Poster Presenter

Interaction Between the Ral Gtp-Binding protein and Phospholipase c Delta1
Rajinder Pal Bhullar
Canada

Ras p21 related or small guanine nucleotide binding proteins have been implicated in the regulation of a variety of cellular processes including: cell growth and cell movement, exocytosis and other physiological functions. This often requires an interaction between the GTP-binding protein and cellular proteins. Small GTP-binding proteins have been shown to bind and regulate phosphoinositide-specific phospholipase C (PLC). Ral is a small GTP-binding protein that has been shown to interact with cellular proteins such as, calmodulin and RIP1. We used the yeast two hybrid system to identify new interacting proteins for Ral. We have shown that Ral interacts with PLC-δ1, an enzyme that plays a crucial role in regulating intracellular calcium concentration through its role in the generation of inositol 1,4,5-trisphosphate, a universal calcium mobilizing agent. Previously, we have shown that RalA binds to the C2 region in the C-terminal of PLC-δ1, and increases its enzymatic activity. Since PLC-δ1 contains a CaM-like region in its N-terminus, we have investigated if RalA can also bind to the N-terminus of PLC-δ1. We created a GST-PLC-δ1 construct consisting of the first 294 amino acids of PLC-δ1 (GST-PLC-δ11-294). In vitro binding experiments confirmed that PLC-δ11-294 was capable of binding directly to RalA and PLC-δ1. W-7 coupled to polyacrylamide beads bound pure PLC-δ1, demonstrating that PLC-δ1 contains a CaM-like region.

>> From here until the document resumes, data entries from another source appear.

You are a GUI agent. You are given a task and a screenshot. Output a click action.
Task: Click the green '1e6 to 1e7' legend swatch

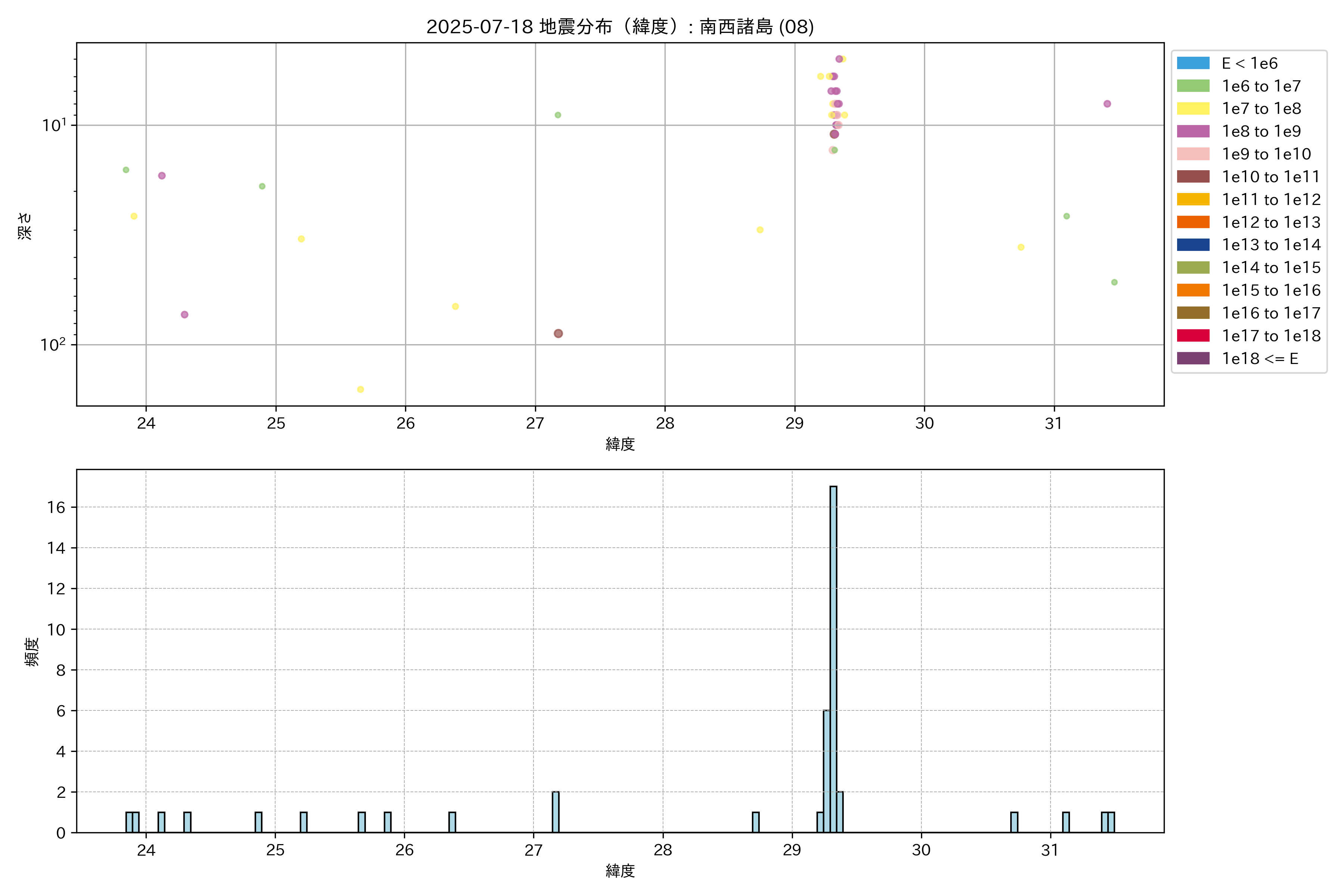[x=1192, y=86]
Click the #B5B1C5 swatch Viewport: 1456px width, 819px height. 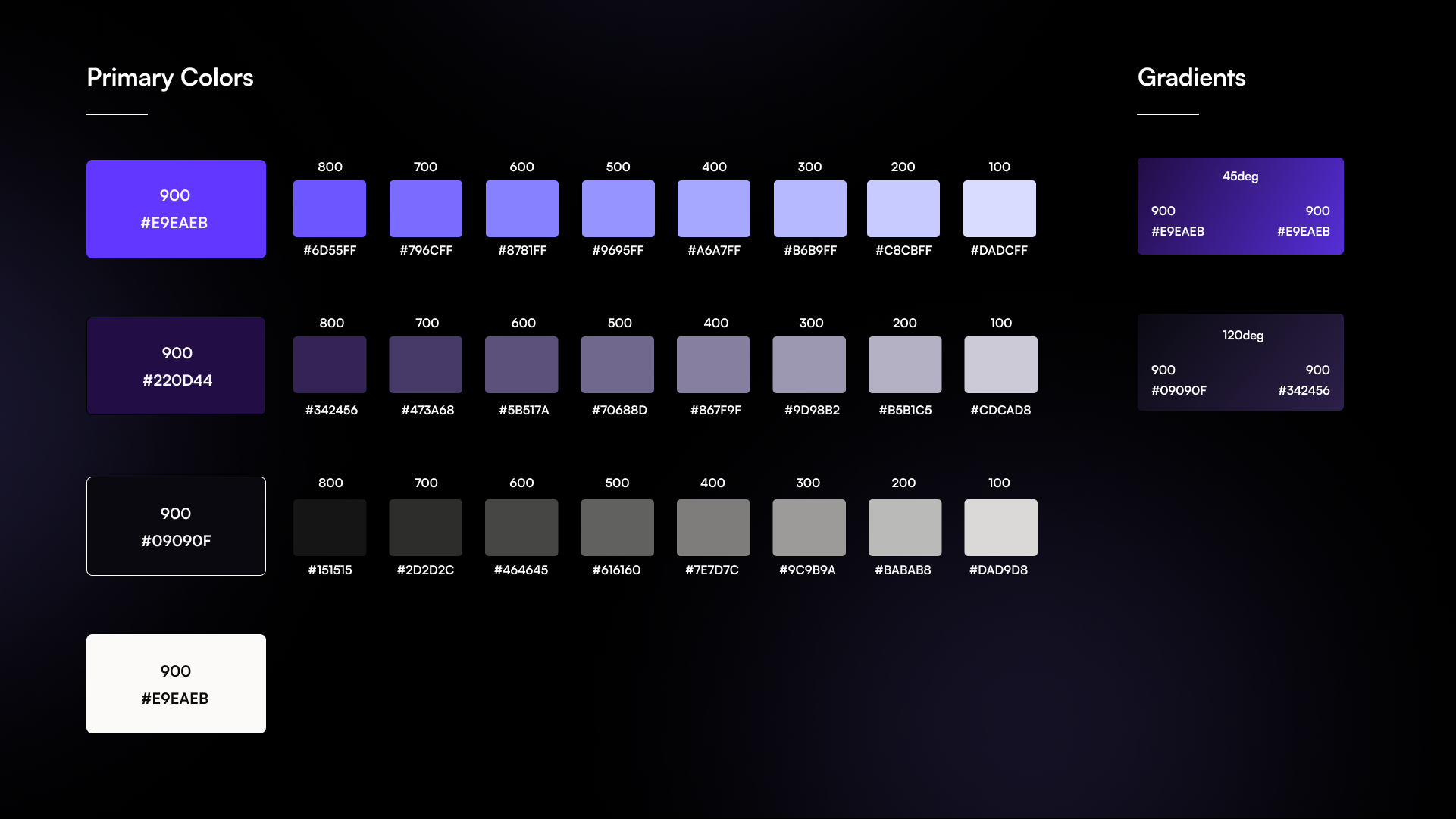(905, 364)
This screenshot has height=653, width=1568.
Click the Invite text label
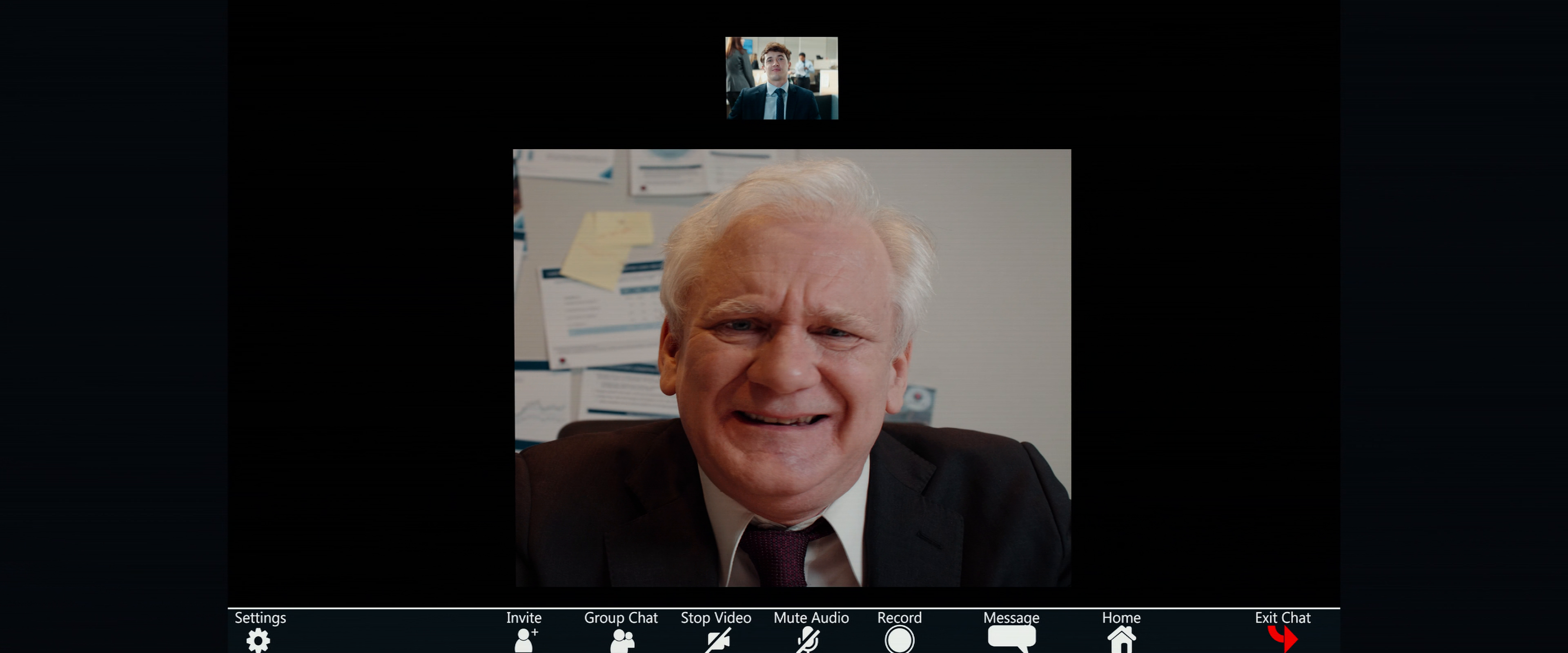[x=523, y=618]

Competition assays with W-7, peptides representing RalA and the newly identified RalB CaM-binding regions, or the IQ peptide from PLC-δ1 were able to inhibit RalA binding to PLC-δ11-294. This study demonstrates that there are two binding sites for RalA in PLC-δ1 and provides further insight into the role of Ral GTPase in the regulation of PLC-δ1 function.